__Tugas a__.
Ringkaslah makalah tentang Suhrawardi dalam dua kalimat.

__Teks Bacaan__.
_ _ _ _ _

Monday, 31 August 2015

makalah biografi suhrawardi (filsafat islam cahaya)



Filsafat

Suhrawardi Al-Maqtul

           

Disusun guna memenuhi tugas

Mata Kuliah                       : Filsafat Islam

Dosen Pengampu               : Kurdi Fadal, M.H.I.,M.S.I





Disusun Oleh :


1.      Mohammad Faris Saputra       202109399

2.      Moh. Zuhrufi Sani                  2021110322     

3.      Nur Farikhah                           2021111116

4.      Amilatun Istiqomah                2021111100

5.      Muhammad  kamal k              202109372






SEKOLAH TINGGI AGAMA ISLAM NEGERI

(STAIN) PEKALONGAN

2012


PENDAHULUAN


Peradaban Islam pada masa Suhrowardi berada pada fase kematangan, yang mana akal pemikiran Suhrowardi sangat unik dan mendasar. Dia berusaha mencari dan mendapatkan bahan-bahan pemikirannya hingga pada sumber yang paling awal. Dia melacak sumber kebenaran yang ada pada beragam kepercayaan.

Untuk selanjutnya di dalam makalah kami akan mencoba menjelaskan mengenai filsafat Suhrowardi seiring dengan pemikirannya.   


















PEMBAHASAN


A.    Biografi Suhrawardi

Suhrawardi, lengkapnya Syihab al-Din Yahya ibn Habasy ibn Amira’ Suhrawardi al-Maqtul. Istilah al-Maqtul untuk membedakannya dengan dua tokoh Suhrawardi yang lain lahir di desa Suhraward, sebuah desa kecil dekat kota Zinjan di Iran Timur Laut, tahun 545 H/1153 M.

_ _ _ _ _

__Bahan Tugas__.
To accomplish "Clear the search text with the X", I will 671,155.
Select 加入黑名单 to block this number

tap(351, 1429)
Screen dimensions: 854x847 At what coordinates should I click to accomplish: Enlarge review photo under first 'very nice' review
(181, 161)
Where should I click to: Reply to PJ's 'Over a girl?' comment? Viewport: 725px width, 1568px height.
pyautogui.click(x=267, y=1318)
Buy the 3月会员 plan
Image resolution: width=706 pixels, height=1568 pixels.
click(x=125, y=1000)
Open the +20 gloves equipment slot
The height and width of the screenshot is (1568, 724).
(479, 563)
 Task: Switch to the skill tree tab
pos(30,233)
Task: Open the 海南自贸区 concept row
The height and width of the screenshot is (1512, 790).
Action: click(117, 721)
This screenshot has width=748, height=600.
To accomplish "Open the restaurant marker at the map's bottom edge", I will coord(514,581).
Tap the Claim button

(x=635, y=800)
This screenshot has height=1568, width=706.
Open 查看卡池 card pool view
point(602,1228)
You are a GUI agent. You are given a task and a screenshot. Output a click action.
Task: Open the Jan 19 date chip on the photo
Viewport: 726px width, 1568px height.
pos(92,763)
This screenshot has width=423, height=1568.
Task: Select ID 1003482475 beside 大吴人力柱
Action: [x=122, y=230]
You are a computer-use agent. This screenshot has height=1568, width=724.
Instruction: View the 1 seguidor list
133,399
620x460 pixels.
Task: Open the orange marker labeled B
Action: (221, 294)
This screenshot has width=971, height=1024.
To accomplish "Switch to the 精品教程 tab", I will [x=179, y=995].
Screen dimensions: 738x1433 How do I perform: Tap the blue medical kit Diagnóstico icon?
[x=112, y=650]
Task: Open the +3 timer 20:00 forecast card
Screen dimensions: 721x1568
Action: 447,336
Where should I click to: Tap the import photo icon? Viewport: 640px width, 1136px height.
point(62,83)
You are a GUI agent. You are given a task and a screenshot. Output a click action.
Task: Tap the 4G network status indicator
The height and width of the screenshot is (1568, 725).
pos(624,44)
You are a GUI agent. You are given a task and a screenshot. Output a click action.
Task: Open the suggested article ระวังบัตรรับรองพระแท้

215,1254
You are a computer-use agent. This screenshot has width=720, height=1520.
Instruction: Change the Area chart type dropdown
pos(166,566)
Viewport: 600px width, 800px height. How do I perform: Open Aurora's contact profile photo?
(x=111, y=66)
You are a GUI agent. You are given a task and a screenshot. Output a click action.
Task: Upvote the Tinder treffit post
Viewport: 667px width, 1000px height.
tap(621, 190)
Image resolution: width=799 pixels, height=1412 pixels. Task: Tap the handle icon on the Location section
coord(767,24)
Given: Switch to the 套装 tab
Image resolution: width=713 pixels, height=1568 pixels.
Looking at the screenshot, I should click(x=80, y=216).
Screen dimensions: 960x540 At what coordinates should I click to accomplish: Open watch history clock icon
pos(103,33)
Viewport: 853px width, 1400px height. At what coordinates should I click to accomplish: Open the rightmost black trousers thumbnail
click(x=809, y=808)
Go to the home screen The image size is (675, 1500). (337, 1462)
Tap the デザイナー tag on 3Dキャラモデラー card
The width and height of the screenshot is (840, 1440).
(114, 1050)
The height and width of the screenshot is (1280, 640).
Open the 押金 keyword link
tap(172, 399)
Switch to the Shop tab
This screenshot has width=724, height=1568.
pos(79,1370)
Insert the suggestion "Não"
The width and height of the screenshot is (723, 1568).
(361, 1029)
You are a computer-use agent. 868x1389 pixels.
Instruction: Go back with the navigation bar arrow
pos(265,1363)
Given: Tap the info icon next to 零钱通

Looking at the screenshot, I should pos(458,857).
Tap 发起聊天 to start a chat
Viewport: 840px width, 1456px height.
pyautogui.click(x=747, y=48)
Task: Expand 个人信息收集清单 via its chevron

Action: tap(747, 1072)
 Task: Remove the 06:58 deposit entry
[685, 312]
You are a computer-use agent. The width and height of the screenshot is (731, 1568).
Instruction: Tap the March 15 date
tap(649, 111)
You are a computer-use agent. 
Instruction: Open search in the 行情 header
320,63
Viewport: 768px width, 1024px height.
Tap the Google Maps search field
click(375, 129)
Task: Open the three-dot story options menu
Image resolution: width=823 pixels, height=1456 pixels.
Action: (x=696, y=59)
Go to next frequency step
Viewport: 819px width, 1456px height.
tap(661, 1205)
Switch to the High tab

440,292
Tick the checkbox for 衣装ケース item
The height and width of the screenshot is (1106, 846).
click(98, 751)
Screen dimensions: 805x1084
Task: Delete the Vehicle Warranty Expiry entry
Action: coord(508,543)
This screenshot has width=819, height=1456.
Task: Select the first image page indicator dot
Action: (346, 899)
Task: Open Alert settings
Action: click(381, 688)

_ _ _ _ _

__Tugas b__.
Ubahlah baris-baris catatan menjadi tabel Markdown dengan kolom No dan Baris, dimulai dari baris yang memuat "Viewport: 853px width, 1400px" dan diakhiri pada baris yang memuat "(114, 1050)". Baris kosong tidak perlu dimasukkan.

__Hasil Tugas a__.
Makalah ini disusun oleh lima orang dari STAIN Pekalongan pada tahun 2012 untuk mata kuliah Filsafat Islam dengan dosen pengampu Kurdi Fadal, M.H.I., M.S.I. Makalah ini bermaksud menjelaskan filsafat Suhrawardi, yang nama lengkapnya Syihab al-Din Yahya ibn Habasy ibn Amira' Suhrawardi al-Maqtul, dan menyebut bahwa ia mencari bahan pemikirannya hingga sumber paling awal serta melacak sumber kebenaran dalam beragam kepercayaan.

__Hasil Tugas b__.
| No | Baris |
|---|---|
| 1 | Viewport: 853px width, 1400px height. At what coordinates should I click to accomplish: Open the rightmost black trousers thumbnail |
| 2 | click(x=809, y=808) |
| 3 | Go to the home screen The image size is (675, 1500). (337, 1462) |
| 4 | Tap the デザイナー tag on 3Dキャラモデラー card |
| 5 | The width and height of the screenshot is (840, 1440). |
| 6 | (114, 1050) |